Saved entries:

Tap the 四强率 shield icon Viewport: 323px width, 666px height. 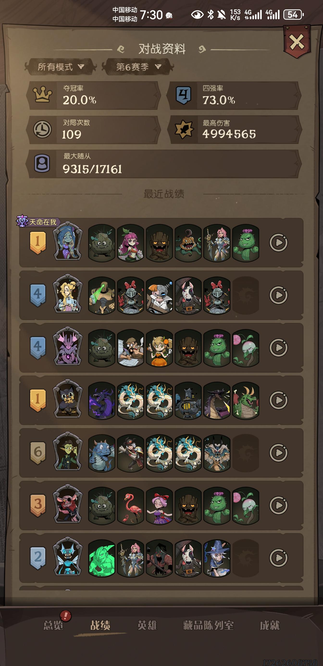tap(183, 95)
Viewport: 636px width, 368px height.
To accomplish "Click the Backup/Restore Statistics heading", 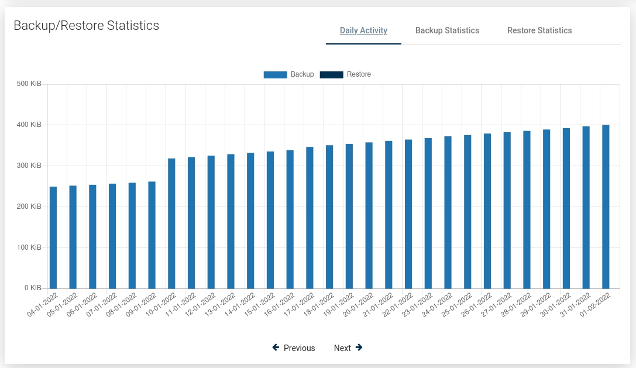I will (x=87, y=26).
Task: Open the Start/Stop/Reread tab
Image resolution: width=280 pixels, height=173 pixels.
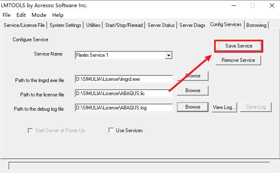Action: pyautogui.click(x=124, y=25)
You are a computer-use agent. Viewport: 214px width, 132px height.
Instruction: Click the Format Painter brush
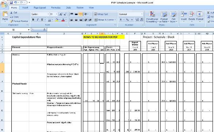pyautogui.click(x=12, y=21)
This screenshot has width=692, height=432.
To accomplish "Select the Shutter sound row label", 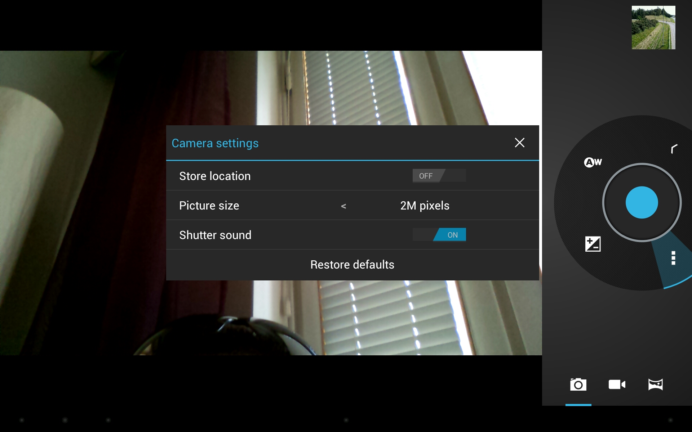I will click(x=215, y=235).
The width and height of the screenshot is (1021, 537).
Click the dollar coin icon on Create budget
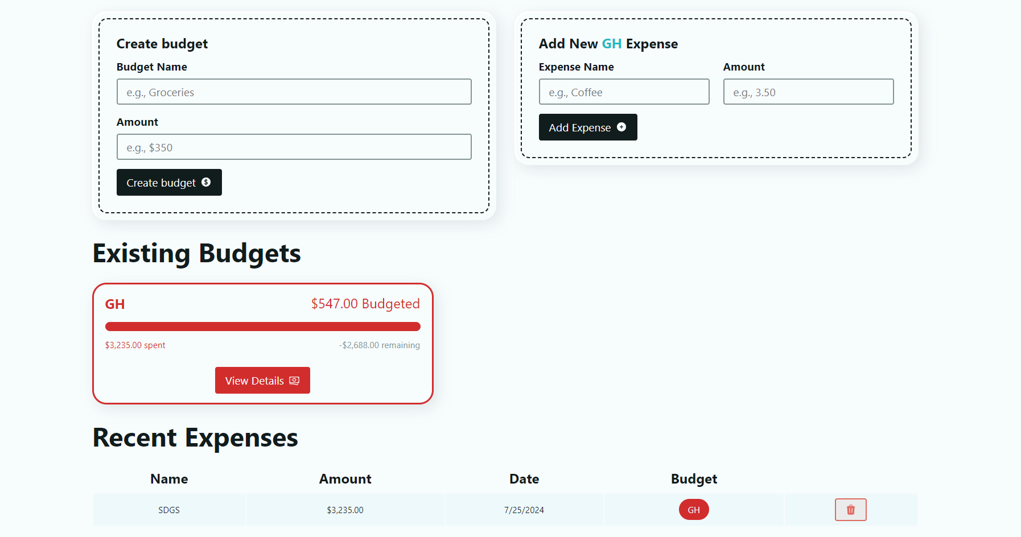coord(206,182)
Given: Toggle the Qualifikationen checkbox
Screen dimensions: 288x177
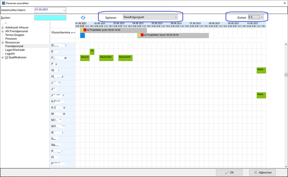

## Problem to solve
Which lines run from the one containing "Given: Toggle the Qualifikationen checkbox" through the last line of the entries above? Output them exactly, both ends included, with no pictures.

## Your response
Given: Toggle the Qualifikationen checkbox
Screen dimensions: 288x177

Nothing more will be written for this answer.